I don’t know exactly what this project is, but I can start with some stories about how I started thinking about it.
I have arrived at a half-formed research question: What does a federated model of networks (social networks primarily, but perhaps other networks as well) offer? A federated social network (or “distributed social network”) is “an Internet social networking service that is decentralized and distributed across distinct providers.” In the simplest terms, instead of sending data through servers owned by Facebook or some other company, groups can run their own social networking servers. But it’s not just a collection of “silos” (or echo chambers, or filter bubbles), because each of these smaller networks can link to one another, should they choose to do so.
In general terms, I am interested in what this kind of model offers our current situations, digital and otherwise. However, I’m interested in federated networks not just as a niche, technical solution to social networking software, one that we can implement with software like Mastodon, but also as a theory for working through our existing network infrastructure. I want to argue two things at once: we should push toward more federated networks, and we participate in a number of them already. Group texts, for instance, are something like a federated network. While the data itself is housed somewhere on a corporate server, there is at least some control over who is part of the conversation and how that conversation might invite others in (or not). This is stretching the notion of federated networks, but I’m interested in what that stretching might achieve.

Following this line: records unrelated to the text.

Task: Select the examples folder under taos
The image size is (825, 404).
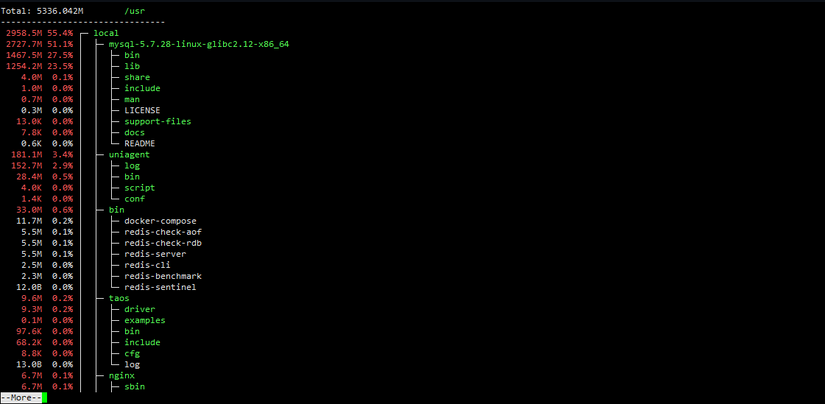Action: pos(145,320)
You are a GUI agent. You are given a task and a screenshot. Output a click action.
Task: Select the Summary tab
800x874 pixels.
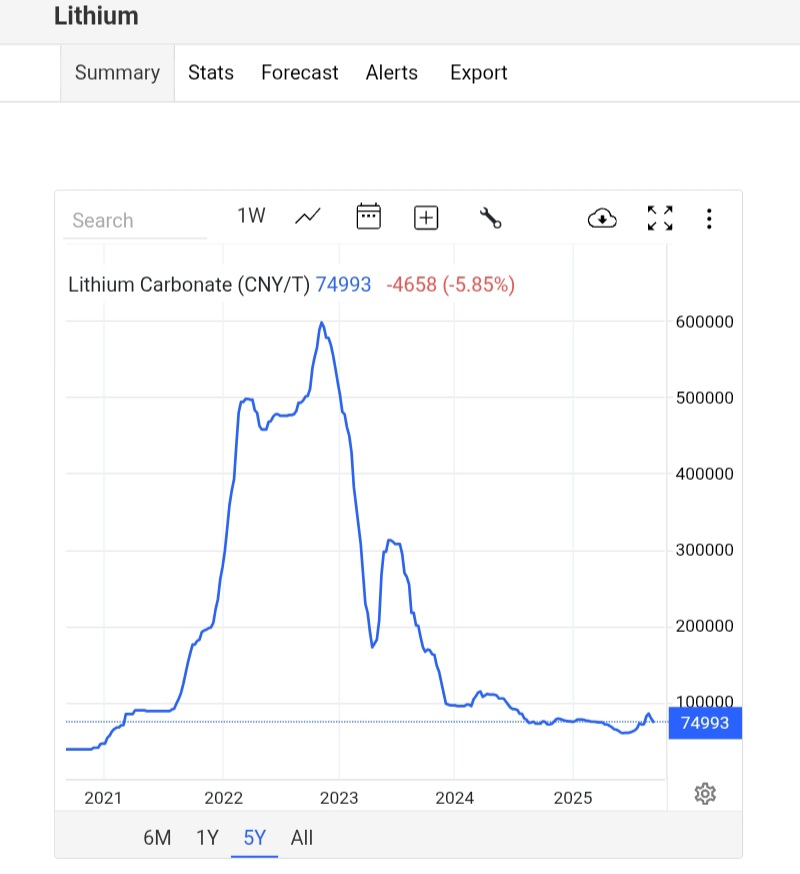117,73
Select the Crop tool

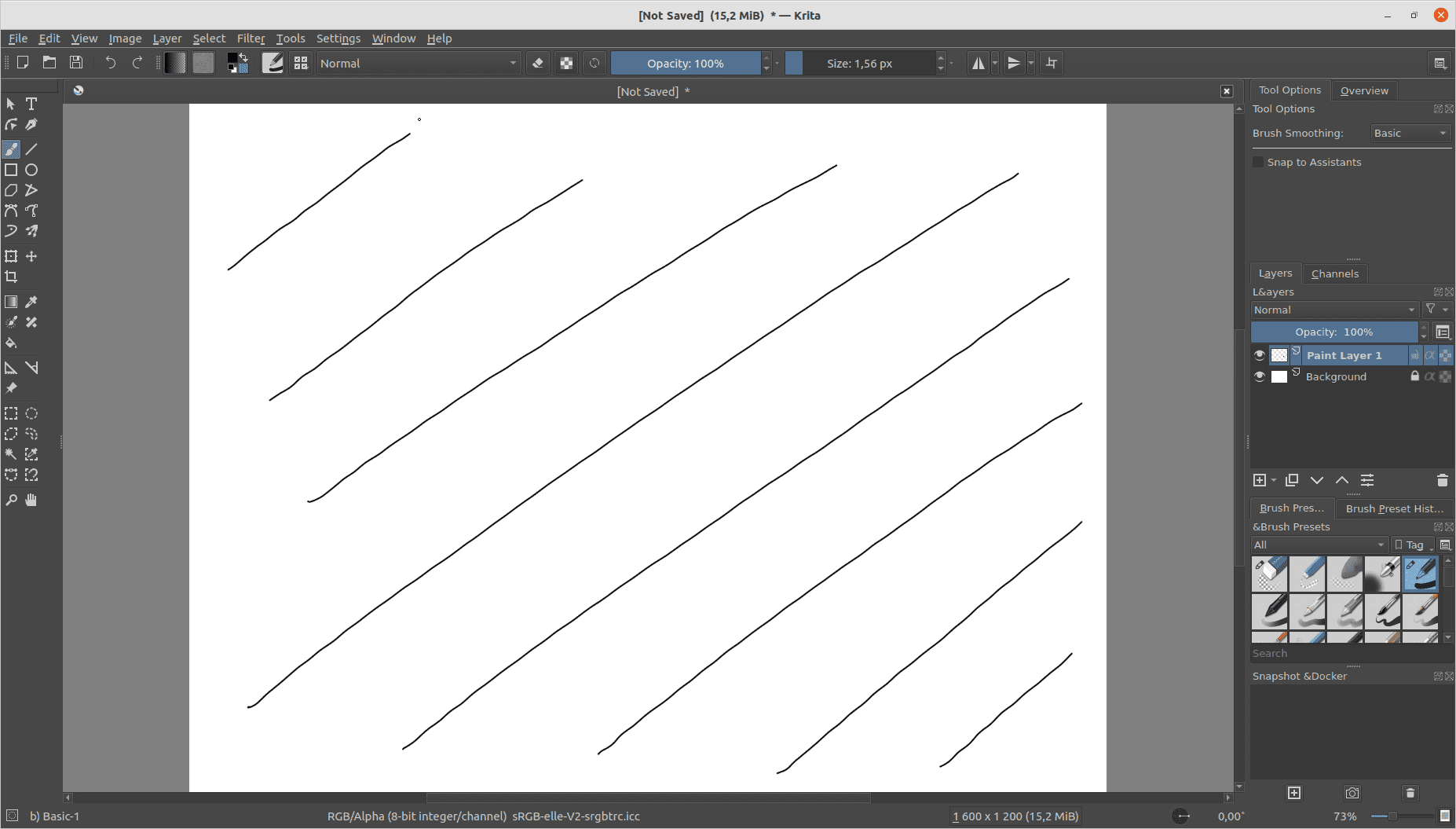click(11, 277)
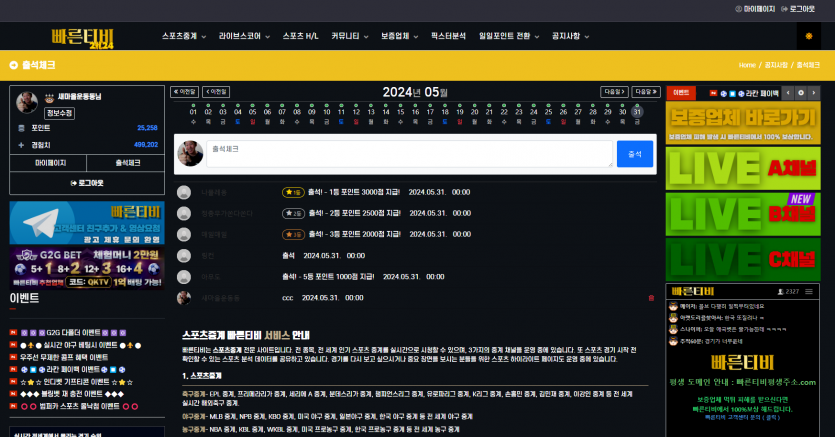Open the LIVE A채널 banner
This screenshot has height=437, width=835.
pyautogui.click(x=743, y=169)
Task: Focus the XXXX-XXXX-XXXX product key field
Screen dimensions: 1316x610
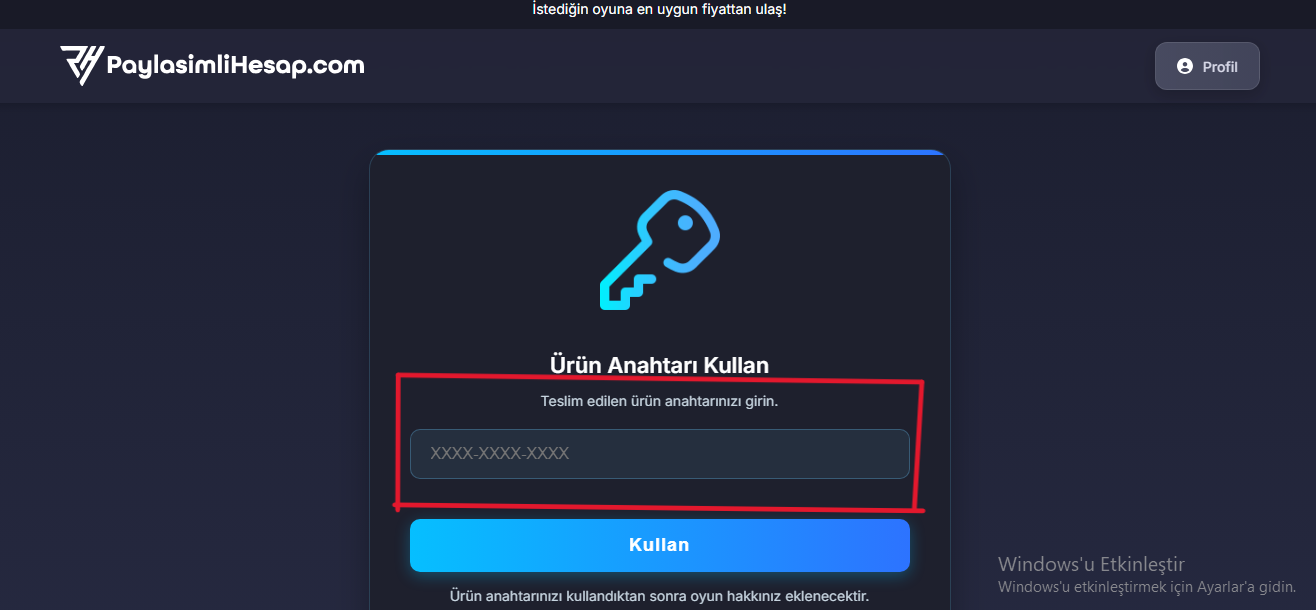Action: 660,454
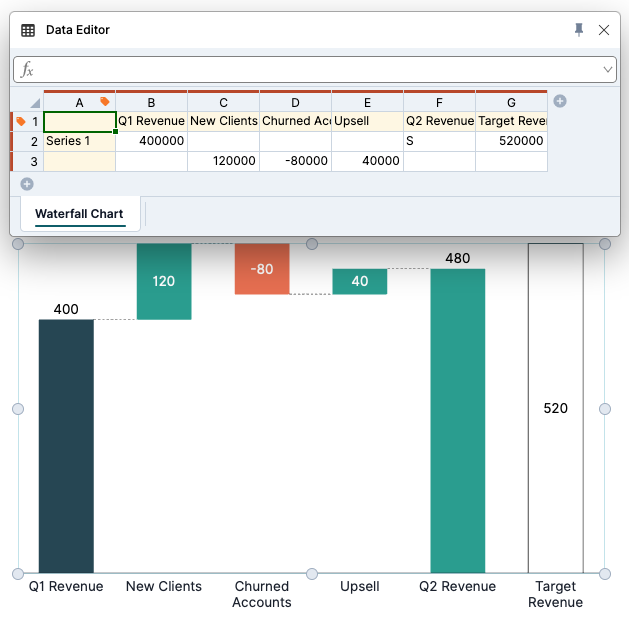The image size is (629, 624).
Task: Close the Data Editor panel
Action: click(x=604, y=30)
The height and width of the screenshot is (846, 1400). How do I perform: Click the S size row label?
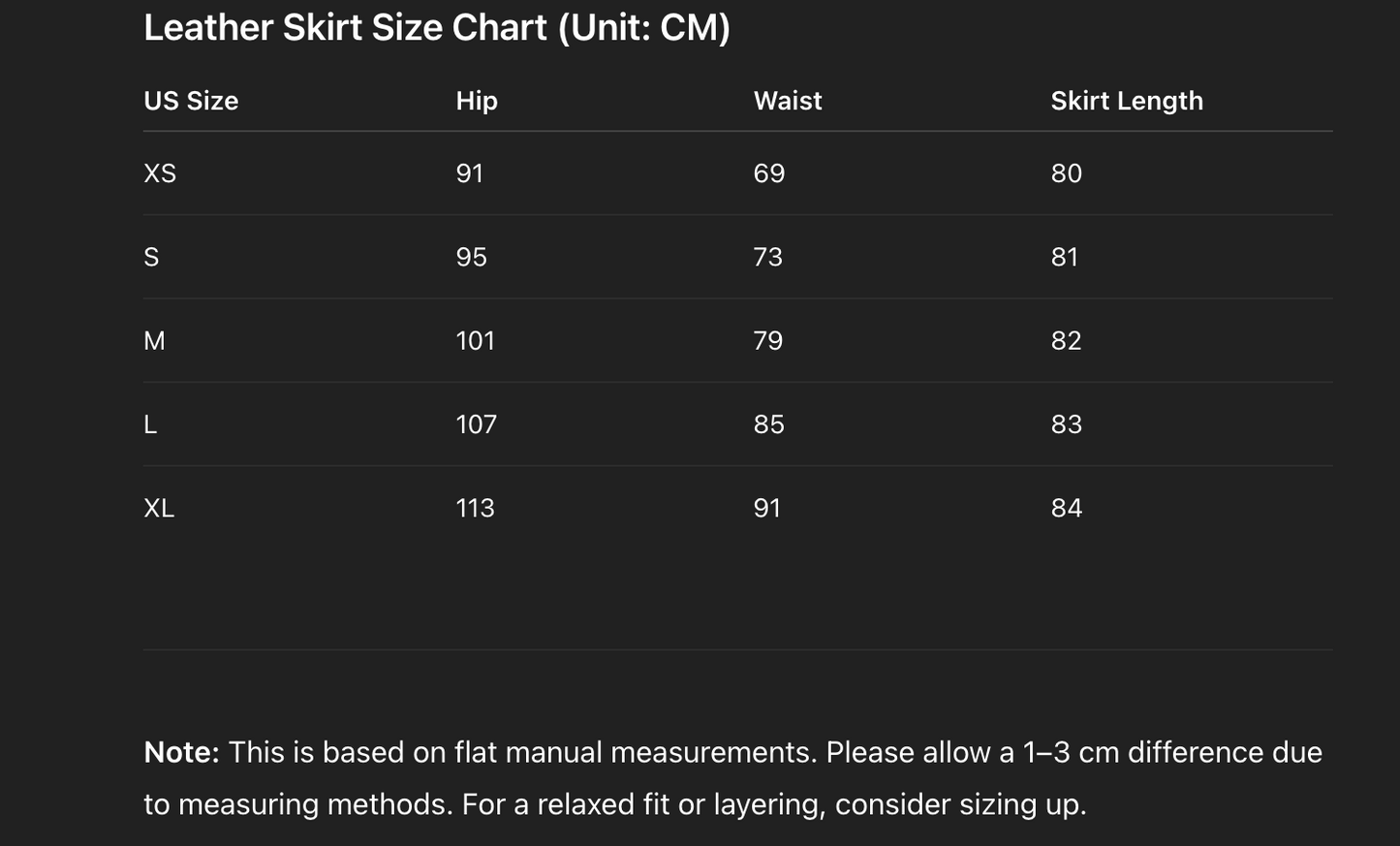click(151, 257)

My first real exposure to federated networks came through Darius Kazemi’s project, “Run your own social: How to run a small social network site for your friends.” I’ll return to Darius’ work in future posts, since it continues to shape my thinking about federated networks. Briefly, Darius is interested in giving people the theoretical and technical tools for creating their own small social networking site, one that does not rely on large corporations for infrastructure and that also does not sell off data in a Faustian bargain. Darius’ key insight, as I see it, is that setting up such a network does not really mean being a technical wiz but is instead “social first and technical second.” You have to learn how to create a community that agrees on norms and a code of conduct, which is much harder than learning the technical intricacies of social networking software like Mastodon.
Soon after reading Darius’ essay, I invited him to run a “Run your own social” workshop at the R-CADE Symposium we host each year at DiSC. The pandemic meant that R-CADE was postponed, but the project stuck with me. I used some of its insights to build a small social networking site for a class I taught this past semester (more on that in future posts as well).
I am interested in how a federated model might present a middle way between massive, corporate, standardized networks like Facebook and the smaller networks that some worry will turn into “echo chambers.” Like others, I’m suspicious of the argument that echo chambers or filter bubbles are “the problem” to be solved. Instead, I think the bigger problem isn’t that we won’t connect to others who disagree but that we currently have few options for deliberating collectively about whether and how we connect to others. The value of a federated model is that it allows a smallish group to determine how they want to connect to one another and to other networks. Instead of kneeling at the alter of connectivity, insisting that it is good to connect with everyone always, the federated model calls for a community actually think through how connectivity would happen.
This project, whatever it is, will try to figure out what a federated model looks like, what its roots are, how we are already using it already (if at all), how we might use it in the future, and more.
Whenever I read “we should” I recoil a bit. Might it be better cast as a subjunctive? “What would a distributed….etc.”. I know it’s a super small grammatical point but, well, it’s what we do.